Выбрать главу

Егор Петрович сохранил эту мысль втайне, чтобы кто не подумал о нем как о приверженце старого. Он осудил молодых людей, укравших колокол, который упал с колокольни во время пожара.

Молодежь украла колокол, продала в городе, а на вырученные деньги купила фисгармонию и радиоприемник.

Старики, пришедшие впервые послушать радио, возбужденные любопытством, заговорили о пропавшем колоколе, что пропал он попусту и лучше было бы его продать, а вырученные деньги израсходовать на покупку радио.

— Так мы же так и сделали! — ответила молодежь.

Смущенные старики сначала покачали головами, а затем сказали:

— Валяй.

Но Егор Петрович, усмотрев в этом поступке что-то нехорошее, отметил его в своей тетради, где по наставлению Родиона Степановича он думал вести ежедневную запись. Тетрадь он озаглавил:

«Запись Егора Петровича Бричкина.

Находящегося в гуще масс Настроения народных умозрений».

«Колокол, — начал он на первой странице — есть вещь хотя и старого порядка, а все же вещь. Так зачем же колокол воровать? Наши советские законы охраняют порядок и никакого воровства не поощряют».

И чтобы своими записями прельстить умиленные взоры начальства, Егор Петрович продолжал запись:

«Как живет наш деревенский народ? В общем жизнь улучшилась: лавочник Филон покончил самоубийством, так как его торговлю задавил кооператив. Народ носит ситцевые рубашки, и только не хватает плисовых шаровар. Настроение у людей бодрое, и всякое государственное начало народ приветствует. Поп сам отказался от своего сана, ибо догадался, что религия в самом деле — опиум для народа. Ропота на действия центра нет, но на местные власти неким образом, помаленьку ворчат».

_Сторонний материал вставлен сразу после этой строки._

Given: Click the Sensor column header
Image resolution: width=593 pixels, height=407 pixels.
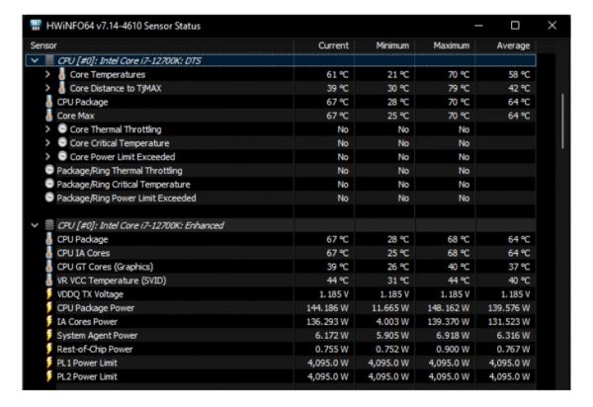Looking at the screenshot, I should tap(43, 45).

Егор Петрович думал наблюдать жизнь деревни сторонкой, как бы сознательно сторонясь масс, хотя он имел страшное желание возвыситься в глазах деревни. Но масса пугала его, ибо она весьма требовательна, а как известно, не всякое требование масс выполнимо. Однако в воскресный день он вынужден был пойти на сельский сход, как домохозяин и как человек, представляющий частицу центра. К тому же на сходе предполагалась сдача лугов, и Егор Петрович был не прочь, через доверенных лиц, принять участие в торгах. Масса густо столпилась вокруг председательского стола, вынесенного на улицу, и Егор Петрович проник в самую гущу. Масса раздвинулась, уступая ему дорогу к председательскому столу, однако председателем собрания его не избрала.

— Небось, там замучился председательствовать! — крикнул кто-то из массы, придав голосу иронический тон.

Егор Петрович кинул в сторону крикнувшего злой взгляд, но тут же опустил его, придавая себе спокойный вид. Было заслушано много докладов и столько же принято резолюций. Ни по докладу о кооперации, ни по докладу «низового звена» не происходило прений, ибо докладчики козыряли малоупотребляемыми словами, доказывая, что хотя у гидры голова сшиблена, но мировые гады еще шипят. И дабы не быть причисленными к мировому гаду, каждый молчал, чтобы не оскорбить словами государственный порядок вещей.

Когда были закончены вопросы государственного порядка, — перешли к сдаче лугов. Объявив о целях этой сдачи и назначив по тридцати рублей за десятину, председательствующий задал вопрос, не желает ли кто дать больше.

Мартын, прозванный в деревне за общипанный вид и фискальничество Лахудрой, действуя по поручению Егора Петровича, соглашаясь с ценой, объявленной председателем, накинул на весь клин ведро самогона.

В соревнование с Лахудрой вступил Тимофей, по прозвищу Сигунок. Сигунок действовал по поручению другого Бричкина, дальнего родственника Егора Петровича, занимающего общественную должность волостного масштаба и прибывающего часто в праздничные дни в свое село.

— Два ведра самогона, — крикнул Сигунок и подпрыгнул — свойство, за которое он и был прозван Сигунком.

Не прочь был принять соревнование кооператор Каныгин, действующий открыто.

— Даю тридцать один рубль за десятину и без всякого самогона! — крикнул он, щеголяя своей культурностью.